What the exercise asks >>
Give back every line of the data, word for word.

Input >>
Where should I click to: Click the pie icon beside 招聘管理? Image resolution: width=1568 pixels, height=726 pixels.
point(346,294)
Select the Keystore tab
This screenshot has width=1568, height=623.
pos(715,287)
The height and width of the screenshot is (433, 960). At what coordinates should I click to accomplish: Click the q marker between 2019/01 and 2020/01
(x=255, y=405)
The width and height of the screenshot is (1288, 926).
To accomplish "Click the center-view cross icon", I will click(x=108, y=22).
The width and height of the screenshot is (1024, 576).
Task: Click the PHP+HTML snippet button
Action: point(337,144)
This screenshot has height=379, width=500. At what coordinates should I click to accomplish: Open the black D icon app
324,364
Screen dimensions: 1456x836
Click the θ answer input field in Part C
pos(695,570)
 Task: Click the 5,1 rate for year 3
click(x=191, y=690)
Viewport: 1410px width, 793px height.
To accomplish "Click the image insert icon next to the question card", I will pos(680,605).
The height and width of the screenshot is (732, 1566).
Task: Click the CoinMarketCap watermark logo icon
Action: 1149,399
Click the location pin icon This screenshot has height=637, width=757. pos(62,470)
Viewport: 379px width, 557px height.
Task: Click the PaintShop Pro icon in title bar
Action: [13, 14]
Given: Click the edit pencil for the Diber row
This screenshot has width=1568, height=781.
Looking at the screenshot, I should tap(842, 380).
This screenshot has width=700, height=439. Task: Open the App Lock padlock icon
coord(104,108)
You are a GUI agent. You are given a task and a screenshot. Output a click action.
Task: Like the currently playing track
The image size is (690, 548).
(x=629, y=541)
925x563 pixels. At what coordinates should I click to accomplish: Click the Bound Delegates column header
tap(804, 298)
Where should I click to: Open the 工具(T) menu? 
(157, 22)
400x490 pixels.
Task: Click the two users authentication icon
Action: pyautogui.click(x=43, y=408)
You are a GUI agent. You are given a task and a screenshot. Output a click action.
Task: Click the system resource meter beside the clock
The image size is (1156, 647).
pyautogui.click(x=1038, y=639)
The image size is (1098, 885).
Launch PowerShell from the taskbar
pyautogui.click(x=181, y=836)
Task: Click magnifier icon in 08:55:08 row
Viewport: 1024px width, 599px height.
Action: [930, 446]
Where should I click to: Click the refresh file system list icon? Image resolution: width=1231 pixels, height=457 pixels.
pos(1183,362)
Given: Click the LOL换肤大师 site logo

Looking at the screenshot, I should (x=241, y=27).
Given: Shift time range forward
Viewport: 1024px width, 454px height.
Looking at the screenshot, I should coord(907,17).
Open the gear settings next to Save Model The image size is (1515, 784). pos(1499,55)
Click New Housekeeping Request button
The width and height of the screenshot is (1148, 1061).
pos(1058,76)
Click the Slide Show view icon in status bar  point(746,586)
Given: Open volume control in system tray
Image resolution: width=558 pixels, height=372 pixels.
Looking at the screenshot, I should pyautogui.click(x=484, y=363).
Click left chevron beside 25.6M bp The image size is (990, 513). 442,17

Answer below >>
Where should I click to: Click the pie icon beside 招聘管理? Image resolution: width=1568 pixels, height=726 pixels.
point(346,294)
Select the Keystore tab
This screenshot has width=1568, height=623.
pos(715,287)
The height and width of the screenshot is (433, 960). At what coordinates should I click to accomplish: Click the q marker between 2019/01 and 2020/01
(x=255, y=405)
The width and height of the screenshot is (1288, 926).
To accomplish "Click the center-view cross icon", I will click(x=108, y=22).
The width and height of the screenshot is (1024, 576).
Task: Click the PHP+HTML snippet button
Action: point(337,144)
This screenshot has height=379, width=500. At what coordinates should I click to accomplish: Open the black D icon app
324,364
Screen dimensions: 1456x836
Click the θ answer input field in Part C
pos(695,570)
 Task: Click the 5,1 rate for year 3
click(x=191, y=690)
Viewport: 1410px width, 793px height.
To accomplish "Click the image insert icon next to the question card", I will pos(680,605).
The height and width of the screenshot is (732, 1566).
Task: Click the CoinMarketCap watermark logo icon
Action: 1149,399
Click the location pin icon This screenshot has height=637, width=757. pos(62,470)
Viewport: 379px width, 557px height.
Task: Click the PaintShop Pro icon in title bar
Action: [13, 14]
Given: Click the edit pencil for the Diber row
This screenshot has width=1568, height=781.
Looking at the screenshot, I should tap(842, 380).
This screenshot has width=700, height=439. Task: Open the App Lock padlock icon
coord(104,108)
You are a GUI agent. You are given a task and a screenshot. Output a click action.
Task: Like the currently playing track
The image size is (690, 548).
(x=629, y=541)
925x563 pixels. At what coordinates should I click to accomplish: Click the Bound Delegates column header
tap(804, 298)
Where should I click to: Open the 工具(T) menu? 
(157, 22)
400x490 pixels.
Task: Click the two users authentication icon
Action: pyautogui.click(x=43, y=408)
You are a GUI agent. You are given a task and a screenshot. Output a click action.
Task: Click the system resource meter beside the clock
The image size is (1156, 647).
pyautogui.click(x=1038, y=639)
The image size is (1098, 885).
Launch PowerShell from the taskbar
pyautogui.click(x=181, y=836)
Task: Click magnifier icon in 08:55:08 row
Viewport: 1024px width, 599px height.
Action: [930, 446]
Where should I click to: Click the refresh file system list icon? Image resolution: width=1231 pixels, height=457 pixels.
pos(1183,362)
Given: Click the LOL换肤大师 site logo

Looking at the screenshot, I should (x=241, y=27).
Given: Shift time range forward
Viewport: 1024px width, 454px height.
Looking at the screenshot, I should coord(907,17).
Open the gear settings next to Save Model The image size is (1515, 784). pos(1499,55)
Click New Housekeeping Request button
The width and height of the screenshot is (1148, 1061).
pos(1058,76)
Click the Slide Show view icon in status bar  point(746,586)
Given: Open volume control in system tray
Image resolution: width=558 pixels, height=372 pixels.
Looking at the screenshot, I should pyautogui.click(x=484, y=363).
Click left chevron beside 25.6M bp The image size is (990, 513). 442,17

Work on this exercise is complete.